If you transfer SPG points to AA, you’ll also receive an extra 5k AA miles for every 20k you transfer (so 20k SPG=25k AA) which is an awesome bonus!


USAirways miles rounds out my top 3 and are great because they never charge fuel surcharges and are very generous with their routing rules.

Pretty soon, USAirways will merge with AA, at which point your USAirways miles will change to AA miles, so you should take every chance you can get to earn them now and double up.

The easiest way to USAirways miles by opening a Barclays USAirways card.

The Best of the Rest (British Airways/Air Canada/ANA/Lufthansa)

I don’t specifically try to earn miles with any other airlines because none of them are near as good as United, AA, or USAirways.

However, I do take advantage of good sign up bonuses when they come along and collect various miles with other airlines that way.

One of the ways I do this is by earning American Express points, which are useful because they can transfer to multiple partners.  The 6 best ways to use Amex points are listed here.

British Airways Avios points can be a pain in the butt but also very good in specific situations, so make sure you understand the best ways to use them.  Avios points can be earned either through the Chase British Airways card or by transferring from American Express.

Air Canada and ANA also have some good value at times, and the best way to get miles with them is again through transferring from American Express.

Lufthansa miles offer good value if used in specific situations and you can easily earn a nice sign up bonus from the Barclays Lufthansa card.

Basically, if a good deal comes up for American Express or any other airline, jump on it but don’t go out of your way to collect these miles instead of miles from United, AA, or USAirways.

Final Word(s)

Now that you know what fuel surcharges are and learned how to avoid them, make sure to do it!

You’ve earned miles to help you take a trip to your dream destination for almost free, so don’t be a sucker and get stuck with a $600 tab because you weren’t aware of the airlines “dirty little secret”!

Earn miles with the right airlines, avoid the fuel surcharges and pay $100 or less to almost anywhere in the world!

What airlines do you use most frequently to avoid fuel surcharges?  Did you learn your lesson by once getting stuck with huge taxes and fees?  Let us know in the comments below!

(photo courtesy of Joriel)


  1. apexaddict6 says:

    you can also get British Airways points by transferring from Chase UR program

    1. Trav says:

      @apexaddict6- Very true, I left that out. Not usually my preferred method, but it does work in specific instances and is a very good use for some people!

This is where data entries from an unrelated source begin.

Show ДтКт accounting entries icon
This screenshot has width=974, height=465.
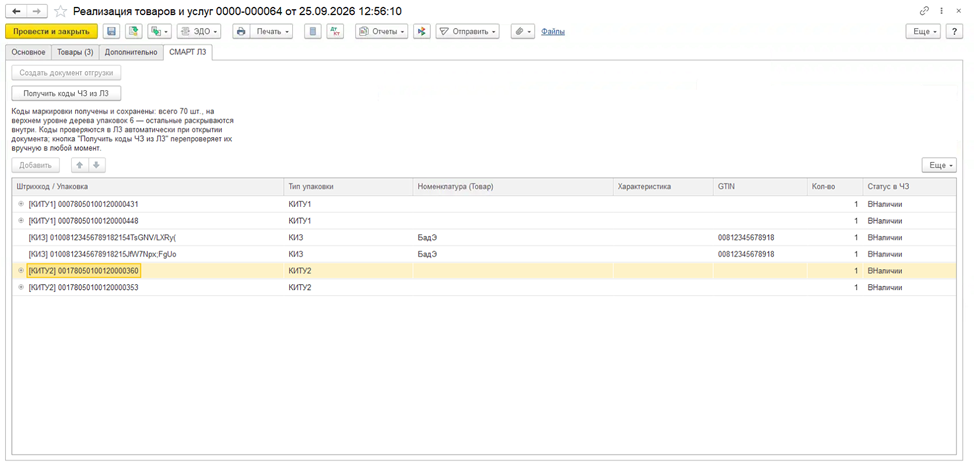(334, 32)
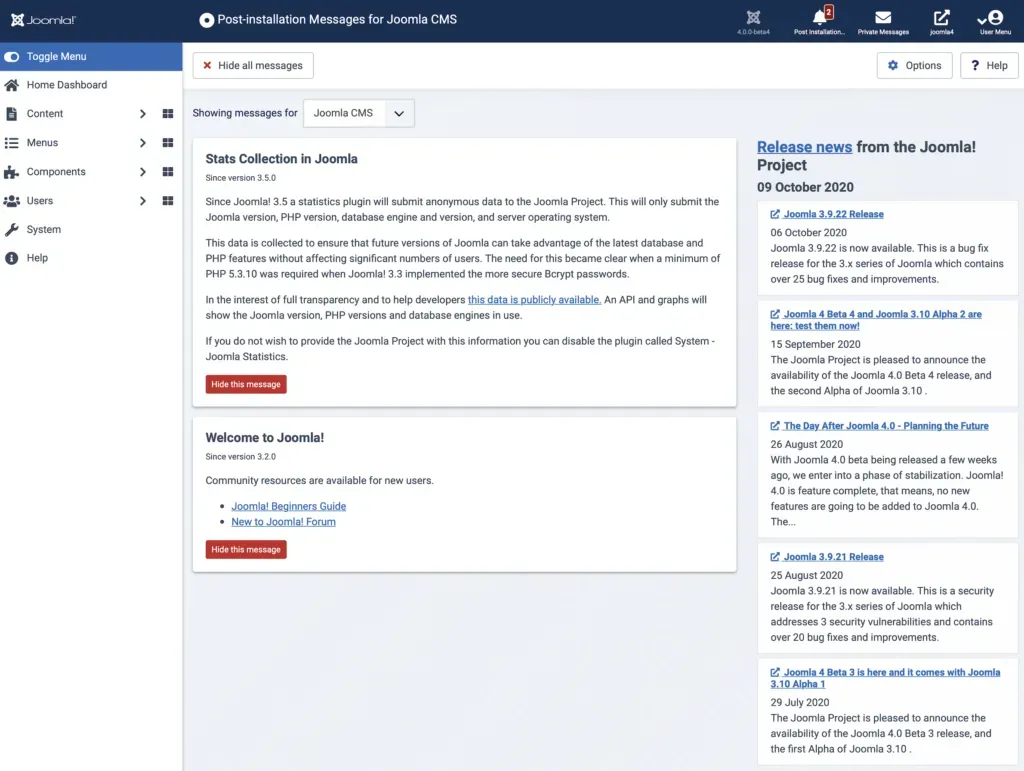Viewport: 1024px width, 771px height.
Task: Open the Release news link
Action: point(804,146)
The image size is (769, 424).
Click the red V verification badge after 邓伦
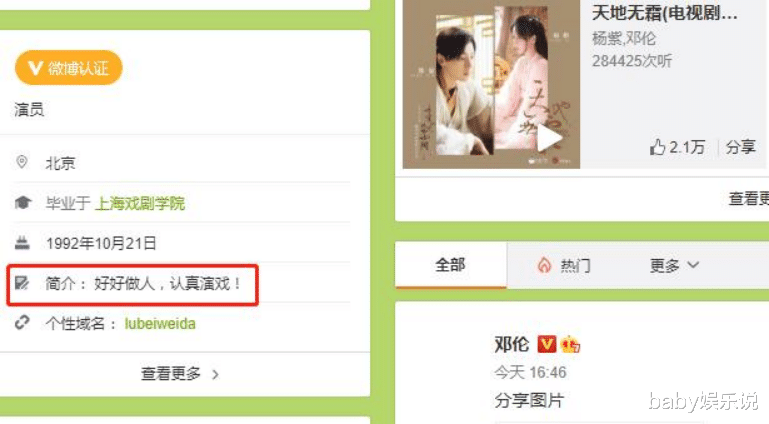pos(546,344)
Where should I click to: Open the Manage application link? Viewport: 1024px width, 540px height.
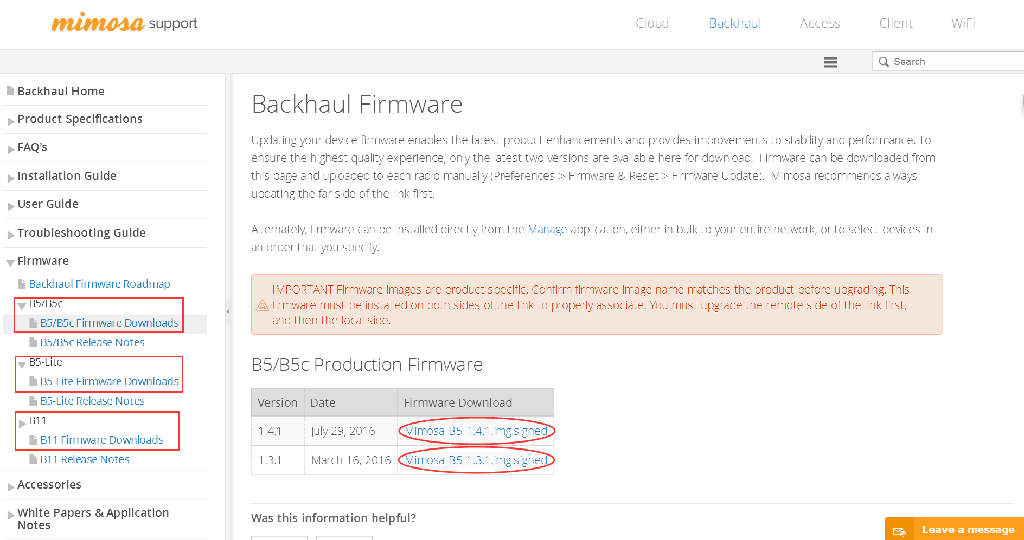[x=547, y=229]
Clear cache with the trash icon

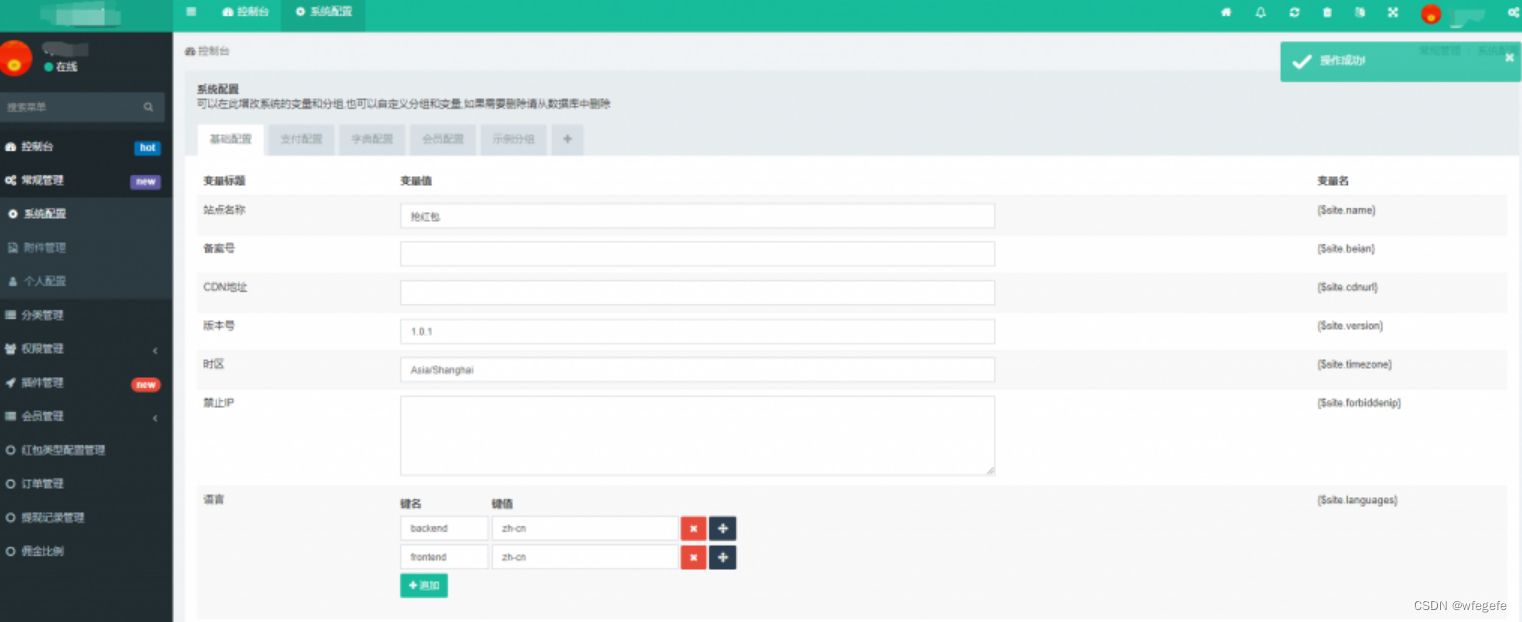tap(1326, 13)
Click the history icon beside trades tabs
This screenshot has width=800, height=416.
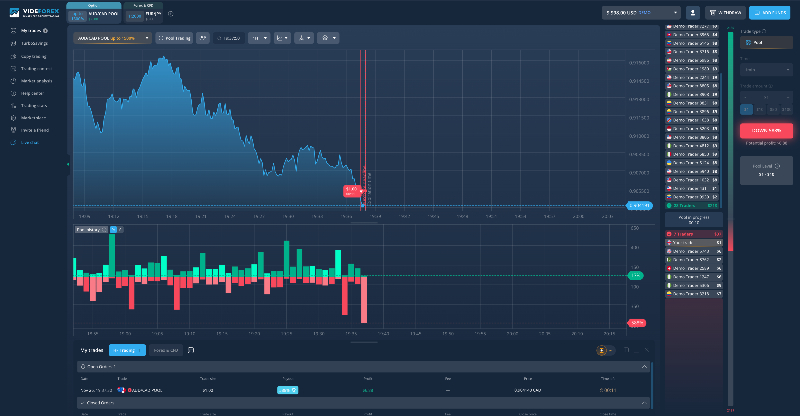(190, 350)
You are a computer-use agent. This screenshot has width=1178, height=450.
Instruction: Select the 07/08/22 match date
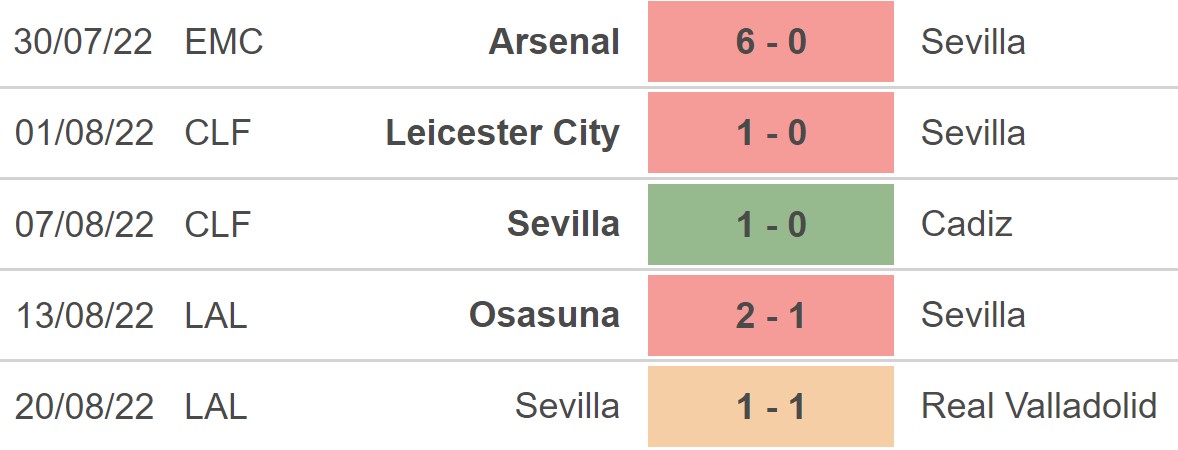[x=84, y=224]
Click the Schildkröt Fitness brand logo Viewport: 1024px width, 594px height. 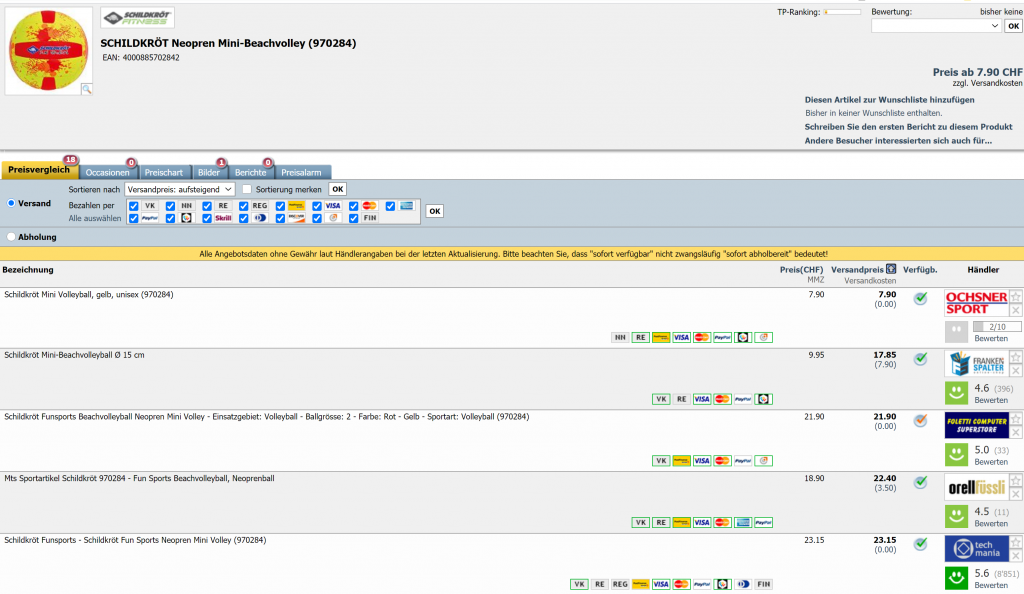[x=137, y=18]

  2. So, apparently there is no way to accumulate miles without a credit card, huh?? ;)

    1. Trav says:

      @Wandering Aramean- They aren’t the only way, but they are the quickest way!

  3. Also, the part where Avios have no YQ on most partner redemptions makes them very valuable in a number of circumstances, mostly in short- or medium- haul markets and mostly in the Americas. Avios is, in many ways, the best use of AmEx MR points right now and not a bad use of UR points, though Hyatt, Amtrak or United are probably better there.

    1. Trav says:

      @Wandering Aramean- Totally agree. I wrote about the 5 ways to use Avios points here, and about the best uses of Amex points here. I agree that for most of what I do, Avios are my best redemption for Amex (although Air Canada can be good too) and in fact, I actually transferred all my Amex to BA during the last 50% promotion.

  4. indsouth says:

    if you have the BA card from chase you get 10% back on your total ticket price

    1. Trav says:

      @indsouth- Really? If you buy from BA directly?

  5. Jerry Mandel says:

    I couldn’t figure out Finnair, Air Berlin, and Royal Jordanian when flying on AA (Oneworld) miles.

    1. Trav says:

      @Jerry Mandel- What do you mean you couldn’t figure it out? YOu couldn’t find availability?

      1. Jerry Mandel says:

        I couldn’t figure it out from your chart.

  6. Alex says:

    Thanks for these entries, this helped me understand why I had to pay 200 euros more for a ticket on the same flight (Frankfurt-Rio one-way) but booked with two different mileage programs (United — no YQ vs. Lufthansa — EUR 200 YQ).